Wednesday, June 28, 2017

In which we visit five Shakespeare sites in one day : The Birthplace









The boys' bedroom. 

Henry Irving was one of the many visitors, famous and not-so-famous, who visited the Birthplace and scratched their names into the window of the room said to have been the one in which Shakespeare was born.

The parents' bedroom.







Potted Shakespeare in the garden -- this is the story of "Pyramus and Thisbe" à la "A Midsummer Night's Dream", the cast of two being supplemented by dragooned audience members!

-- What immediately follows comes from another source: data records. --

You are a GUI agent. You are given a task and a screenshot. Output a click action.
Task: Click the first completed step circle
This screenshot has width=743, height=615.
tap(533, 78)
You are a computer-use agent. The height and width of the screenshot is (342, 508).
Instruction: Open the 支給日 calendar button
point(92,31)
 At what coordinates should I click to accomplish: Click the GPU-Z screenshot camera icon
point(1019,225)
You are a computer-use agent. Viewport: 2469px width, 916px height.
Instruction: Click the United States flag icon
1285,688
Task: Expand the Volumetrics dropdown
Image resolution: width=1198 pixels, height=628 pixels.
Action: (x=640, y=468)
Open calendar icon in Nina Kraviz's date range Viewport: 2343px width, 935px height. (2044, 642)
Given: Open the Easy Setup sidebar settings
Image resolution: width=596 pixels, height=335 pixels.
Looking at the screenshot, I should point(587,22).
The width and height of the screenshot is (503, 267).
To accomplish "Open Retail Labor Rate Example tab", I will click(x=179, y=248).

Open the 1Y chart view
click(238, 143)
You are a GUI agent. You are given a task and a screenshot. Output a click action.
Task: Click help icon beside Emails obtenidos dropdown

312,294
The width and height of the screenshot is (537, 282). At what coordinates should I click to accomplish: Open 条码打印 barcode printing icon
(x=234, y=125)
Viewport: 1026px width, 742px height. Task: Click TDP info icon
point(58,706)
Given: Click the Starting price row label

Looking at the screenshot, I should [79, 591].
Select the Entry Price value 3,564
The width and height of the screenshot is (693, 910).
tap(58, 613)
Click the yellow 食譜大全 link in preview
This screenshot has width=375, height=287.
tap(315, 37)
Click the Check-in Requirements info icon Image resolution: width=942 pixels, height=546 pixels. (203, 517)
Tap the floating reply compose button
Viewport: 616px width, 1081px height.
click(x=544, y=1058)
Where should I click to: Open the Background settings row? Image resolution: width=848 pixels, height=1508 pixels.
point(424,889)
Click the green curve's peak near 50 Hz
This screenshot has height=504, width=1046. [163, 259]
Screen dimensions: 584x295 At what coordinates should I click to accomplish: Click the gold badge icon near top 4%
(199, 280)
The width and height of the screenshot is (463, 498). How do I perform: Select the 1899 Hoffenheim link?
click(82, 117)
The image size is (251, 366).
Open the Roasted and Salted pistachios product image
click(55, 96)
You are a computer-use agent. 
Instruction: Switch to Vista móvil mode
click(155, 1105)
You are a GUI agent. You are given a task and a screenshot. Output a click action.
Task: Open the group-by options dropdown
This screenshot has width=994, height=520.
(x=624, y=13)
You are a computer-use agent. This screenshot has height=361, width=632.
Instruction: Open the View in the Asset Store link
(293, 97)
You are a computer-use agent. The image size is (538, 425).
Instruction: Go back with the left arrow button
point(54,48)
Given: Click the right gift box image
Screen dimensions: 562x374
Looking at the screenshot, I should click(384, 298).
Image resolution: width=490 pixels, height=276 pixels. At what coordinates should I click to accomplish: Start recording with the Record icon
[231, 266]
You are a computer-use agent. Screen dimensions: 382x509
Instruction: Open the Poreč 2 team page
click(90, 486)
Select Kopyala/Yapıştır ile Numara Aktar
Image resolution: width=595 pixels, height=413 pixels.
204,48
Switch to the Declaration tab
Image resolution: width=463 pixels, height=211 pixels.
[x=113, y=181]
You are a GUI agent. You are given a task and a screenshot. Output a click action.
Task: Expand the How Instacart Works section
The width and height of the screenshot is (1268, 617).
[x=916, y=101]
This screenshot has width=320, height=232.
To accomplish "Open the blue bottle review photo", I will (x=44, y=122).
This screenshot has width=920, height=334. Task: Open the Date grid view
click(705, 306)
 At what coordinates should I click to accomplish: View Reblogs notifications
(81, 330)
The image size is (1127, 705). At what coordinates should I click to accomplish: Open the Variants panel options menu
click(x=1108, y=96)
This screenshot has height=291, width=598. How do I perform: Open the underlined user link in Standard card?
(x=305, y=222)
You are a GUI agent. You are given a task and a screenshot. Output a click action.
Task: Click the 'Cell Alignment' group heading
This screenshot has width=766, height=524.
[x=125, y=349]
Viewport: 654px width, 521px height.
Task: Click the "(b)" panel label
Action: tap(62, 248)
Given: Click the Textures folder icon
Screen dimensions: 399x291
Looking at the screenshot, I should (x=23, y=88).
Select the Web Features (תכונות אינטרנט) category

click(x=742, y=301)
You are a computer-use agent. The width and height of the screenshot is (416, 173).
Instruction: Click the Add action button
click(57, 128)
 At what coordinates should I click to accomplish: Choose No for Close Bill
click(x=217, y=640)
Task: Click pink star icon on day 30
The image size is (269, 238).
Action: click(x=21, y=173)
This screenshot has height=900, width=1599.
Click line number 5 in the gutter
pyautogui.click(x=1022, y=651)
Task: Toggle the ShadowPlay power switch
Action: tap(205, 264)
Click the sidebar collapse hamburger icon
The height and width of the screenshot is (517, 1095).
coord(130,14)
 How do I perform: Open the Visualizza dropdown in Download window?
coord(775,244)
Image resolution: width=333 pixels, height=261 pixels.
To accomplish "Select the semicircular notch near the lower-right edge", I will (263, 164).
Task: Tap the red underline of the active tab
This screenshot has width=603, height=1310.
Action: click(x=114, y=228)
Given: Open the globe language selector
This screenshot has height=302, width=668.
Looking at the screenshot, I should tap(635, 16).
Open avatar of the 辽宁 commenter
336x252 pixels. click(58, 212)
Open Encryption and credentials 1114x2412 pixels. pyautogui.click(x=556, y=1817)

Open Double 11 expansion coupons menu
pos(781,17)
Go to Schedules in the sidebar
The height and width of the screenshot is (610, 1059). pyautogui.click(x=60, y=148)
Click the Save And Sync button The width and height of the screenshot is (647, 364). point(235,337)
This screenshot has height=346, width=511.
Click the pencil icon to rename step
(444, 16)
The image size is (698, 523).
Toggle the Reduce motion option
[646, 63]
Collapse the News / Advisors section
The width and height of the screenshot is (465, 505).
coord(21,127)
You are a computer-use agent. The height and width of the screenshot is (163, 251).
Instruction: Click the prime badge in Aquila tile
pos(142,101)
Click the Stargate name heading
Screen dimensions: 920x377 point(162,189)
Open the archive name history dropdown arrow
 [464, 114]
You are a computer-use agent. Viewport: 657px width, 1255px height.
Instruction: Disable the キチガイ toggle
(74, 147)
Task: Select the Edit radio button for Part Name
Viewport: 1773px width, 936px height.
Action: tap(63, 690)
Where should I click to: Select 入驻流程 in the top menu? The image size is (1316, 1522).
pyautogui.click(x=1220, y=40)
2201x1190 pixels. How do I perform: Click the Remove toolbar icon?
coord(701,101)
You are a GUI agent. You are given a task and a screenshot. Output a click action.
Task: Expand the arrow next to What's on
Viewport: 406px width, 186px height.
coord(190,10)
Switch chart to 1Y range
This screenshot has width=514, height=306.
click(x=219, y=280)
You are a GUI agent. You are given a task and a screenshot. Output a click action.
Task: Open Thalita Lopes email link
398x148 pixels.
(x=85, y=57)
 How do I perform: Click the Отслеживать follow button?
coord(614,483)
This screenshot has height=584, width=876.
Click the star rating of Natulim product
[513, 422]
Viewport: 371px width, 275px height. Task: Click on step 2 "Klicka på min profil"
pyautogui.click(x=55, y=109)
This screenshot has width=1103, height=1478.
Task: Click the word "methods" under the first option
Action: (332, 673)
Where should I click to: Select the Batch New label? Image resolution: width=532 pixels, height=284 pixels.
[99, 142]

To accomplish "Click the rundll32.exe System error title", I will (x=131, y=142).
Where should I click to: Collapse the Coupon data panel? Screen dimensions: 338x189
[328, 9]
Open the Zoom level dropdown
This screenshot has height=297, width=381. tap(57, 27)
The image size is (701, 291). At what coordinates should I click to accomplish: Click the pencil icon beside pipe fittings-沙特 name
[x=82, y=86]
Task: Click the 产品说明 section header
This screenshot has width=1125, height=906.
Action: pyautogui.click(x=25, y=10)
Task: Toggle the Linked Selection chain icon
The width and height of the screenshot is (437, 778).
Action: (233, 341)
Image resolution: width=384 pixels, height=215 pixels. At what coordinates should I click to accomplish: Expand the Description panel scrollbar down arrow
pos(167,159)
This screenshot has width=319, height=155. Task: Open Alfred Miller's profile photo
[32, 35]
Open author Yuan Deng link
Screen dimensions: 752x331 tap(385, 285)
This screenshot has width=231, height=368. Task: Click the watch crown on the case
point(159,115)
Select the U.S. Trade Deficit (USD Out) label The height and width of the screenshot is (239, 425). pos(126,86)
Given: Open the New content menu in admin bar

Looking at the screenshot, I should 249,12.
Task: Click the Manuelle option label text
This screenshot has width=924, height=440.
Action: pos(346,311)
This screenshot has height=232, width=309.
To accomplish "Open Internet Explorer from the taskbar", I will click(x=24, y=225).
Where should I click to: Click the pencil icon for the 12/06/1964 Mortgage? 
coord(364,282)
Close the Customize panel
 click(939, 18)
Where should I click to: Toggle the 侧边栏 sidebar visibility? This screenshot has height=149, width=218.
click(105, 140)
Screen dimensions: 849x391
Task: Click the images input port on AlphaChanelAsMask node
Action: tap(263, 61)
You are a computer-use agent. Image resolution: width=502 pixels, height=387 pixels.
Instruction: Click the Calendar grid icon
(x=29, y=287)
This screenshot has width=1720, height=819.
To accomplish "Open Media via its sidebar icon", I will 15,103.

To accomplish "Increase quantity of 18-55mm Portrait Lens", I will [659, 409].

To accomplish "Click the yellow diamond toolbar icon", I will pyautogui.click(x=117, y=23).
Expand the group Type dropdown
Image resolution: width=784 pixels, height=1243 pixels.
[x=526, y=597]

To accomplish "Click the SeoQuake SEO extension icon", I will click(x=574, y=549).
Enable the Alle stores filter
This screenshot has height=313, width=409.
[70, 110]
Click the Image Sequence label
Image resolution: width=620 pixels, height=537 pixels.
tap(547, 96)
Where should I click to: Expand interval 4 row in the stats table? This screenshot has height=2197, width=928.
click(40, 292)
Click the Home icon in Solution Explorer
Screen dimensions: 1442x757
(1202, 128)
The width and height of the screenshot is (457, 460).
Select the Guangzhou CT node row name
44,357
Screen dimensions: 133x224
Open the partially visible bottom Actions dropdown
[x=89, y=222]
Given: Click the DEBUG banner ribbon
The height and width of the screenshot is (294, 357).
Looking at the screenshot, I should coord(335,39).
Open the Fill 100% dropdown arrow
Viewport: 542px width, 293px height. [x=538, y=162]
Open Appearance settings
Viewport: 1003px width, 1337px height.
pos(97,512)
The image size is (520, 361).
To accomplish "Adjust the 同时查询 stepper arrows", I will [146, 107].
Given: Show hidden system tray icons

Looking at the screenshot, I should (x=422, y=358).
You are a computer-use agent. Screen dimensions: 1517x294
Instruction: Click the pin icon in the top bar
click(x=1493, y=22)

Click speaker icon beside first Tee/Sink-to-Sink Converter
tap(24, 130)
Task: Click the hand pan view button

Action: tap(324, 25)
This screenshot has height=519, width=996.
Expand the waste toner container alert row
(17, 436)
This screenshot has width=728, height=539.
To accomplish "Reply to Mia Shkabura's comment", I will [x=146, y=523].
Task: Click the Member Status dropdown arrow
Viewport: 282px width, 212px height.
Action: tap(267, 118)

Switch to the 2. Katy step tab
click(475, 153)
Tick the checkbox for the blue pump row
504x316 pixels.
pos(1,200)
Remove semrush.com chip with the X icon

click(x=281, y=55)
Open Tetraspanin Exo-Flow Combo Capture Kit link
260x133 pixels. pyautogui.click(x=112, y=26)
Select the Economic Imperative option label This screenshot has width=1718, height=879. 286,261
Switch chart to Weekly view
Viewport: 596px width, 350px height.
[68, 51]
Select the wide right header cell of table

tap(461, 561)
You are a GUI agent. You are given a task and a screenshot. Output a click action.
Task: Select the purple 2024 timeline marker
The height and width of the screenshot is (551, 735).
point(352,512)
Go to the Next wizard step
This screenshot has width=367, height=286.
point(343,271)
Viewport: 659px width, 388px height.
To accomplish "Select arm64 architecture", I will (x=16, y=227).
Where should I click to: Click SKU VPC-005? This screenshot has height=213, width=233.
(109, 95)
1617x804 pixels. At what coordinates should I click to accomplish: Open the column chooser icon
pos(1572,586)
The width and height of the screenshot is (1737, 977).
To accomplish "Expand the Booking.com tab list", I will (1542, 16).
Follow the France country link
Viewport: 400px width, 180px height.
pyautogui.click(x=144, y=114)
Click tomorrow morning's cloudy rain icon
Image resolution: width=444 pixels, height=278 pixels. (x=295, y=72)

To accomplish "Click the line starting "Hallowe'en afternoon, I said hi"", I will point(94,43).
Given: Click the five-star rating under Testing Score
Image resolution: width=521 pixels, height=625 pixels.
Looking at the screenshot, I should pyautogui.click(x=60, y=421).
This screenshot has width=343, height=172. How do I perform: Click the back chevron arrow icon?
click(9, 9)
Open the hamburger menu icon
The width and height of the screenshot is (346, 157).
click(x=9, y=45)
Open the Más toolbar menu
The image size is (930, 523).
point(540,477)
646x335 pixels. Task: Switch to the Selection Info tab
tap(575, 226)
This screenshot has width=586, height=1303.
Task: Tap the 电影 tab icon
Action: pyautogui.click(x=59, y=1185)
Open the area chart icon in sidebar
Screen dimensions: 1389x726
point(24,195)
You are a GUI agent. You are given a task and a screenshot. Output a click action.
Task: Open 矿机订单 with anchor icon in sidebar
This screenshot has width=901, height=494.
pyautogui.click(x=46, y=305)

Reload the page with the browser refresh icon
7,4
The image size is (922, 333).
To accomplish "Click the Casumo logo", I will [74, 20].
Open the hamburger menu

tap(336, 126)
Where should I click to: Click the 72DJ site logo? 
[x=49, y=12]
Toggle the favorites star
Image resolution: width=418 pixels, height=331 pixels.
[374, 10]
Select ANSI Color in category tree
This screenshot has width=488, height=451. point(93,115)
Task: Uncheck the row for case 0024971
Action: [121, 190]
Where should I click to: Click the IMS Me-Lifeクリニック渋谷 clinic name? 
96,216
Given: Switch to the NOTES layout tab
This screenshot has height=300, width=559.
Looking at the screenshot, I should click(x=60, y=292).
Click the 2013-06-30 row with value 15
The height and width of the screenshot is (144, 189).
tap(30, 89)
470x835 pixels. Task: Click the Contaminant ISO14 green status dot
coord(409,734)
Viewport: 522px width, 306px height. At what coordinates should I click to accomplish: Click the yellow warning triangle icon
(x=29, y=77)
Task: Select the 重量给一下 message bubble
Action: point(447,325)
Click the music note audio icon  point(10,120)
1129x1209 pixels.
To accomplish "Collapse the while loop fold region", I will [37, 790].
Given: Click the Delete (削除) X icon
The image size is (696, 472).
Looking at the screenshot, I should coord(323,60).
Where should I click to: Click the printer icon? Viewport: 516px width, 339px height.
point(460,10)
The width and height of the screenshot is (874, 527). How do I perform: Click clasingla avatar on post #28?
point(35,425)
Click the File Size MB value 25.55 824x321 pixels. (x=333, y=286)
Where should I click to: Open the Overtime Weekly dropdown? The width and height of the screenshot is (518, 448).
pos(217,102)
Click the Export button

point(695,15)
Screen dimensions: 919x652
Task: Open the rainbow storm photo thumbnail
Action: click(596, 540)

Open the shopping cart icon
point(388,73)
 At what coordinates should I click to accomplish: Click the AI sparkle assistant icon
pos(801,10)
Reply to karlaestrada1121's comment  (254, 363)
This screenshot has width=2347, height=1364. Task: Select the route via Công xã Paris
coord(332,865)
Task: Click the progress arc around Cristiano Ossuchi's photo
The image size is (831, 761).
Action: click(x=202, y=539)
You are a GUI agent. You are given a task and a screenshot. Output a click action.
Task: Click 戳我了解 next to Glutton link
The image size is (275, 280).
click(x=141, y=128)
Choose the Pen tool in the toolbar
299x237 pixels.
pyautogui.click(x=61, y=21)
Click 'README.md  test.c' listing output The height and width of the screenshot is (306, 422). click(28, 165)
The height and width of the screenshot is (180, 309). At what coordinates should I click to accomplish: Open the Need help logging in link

This 16th-century house in Henley Street was owned by John Shakespeare, glover, wool dealer, and sometime alderman and dignitary of Stratford, and is presumed to be the house in which Shakespeare was born.  Originally a merchant's house -- the ground-floor window shutters could open outwards to make a sort of counter for displaying and selling wares -- it was also John's glover's shop and residence, then after his death part of it was leased out by his son William, who by then had his own house, for use as an inn.  It was originally part of a terrace, but in the late 18th and early 19th centuries when interest in the house as an historic site began to grow, the houses on either side were demolished in order to protect the Shakespeare house from fire.  To protect it from another kind of danger, that from the American showman P.T. Barnum, who wanted to buy the house and ship it lock-stock-and-barrel to America, a committee was formed to raise money for purchase and restoration -- this committee later became the Shakespeare Birthplace Trust, who now own the house and the other main Shakespeare properties.

The SBT restored the house to its Elizabethan-era appearance, removing the brickwork that was a fashionable way in Georgian times of updating a timber-frame house, and adding a visitors' center next door. They have replanted the garden as well, and have recently completed a refurbishment of the interior to reflect the lives of the Shakespeare family, including a glove shop.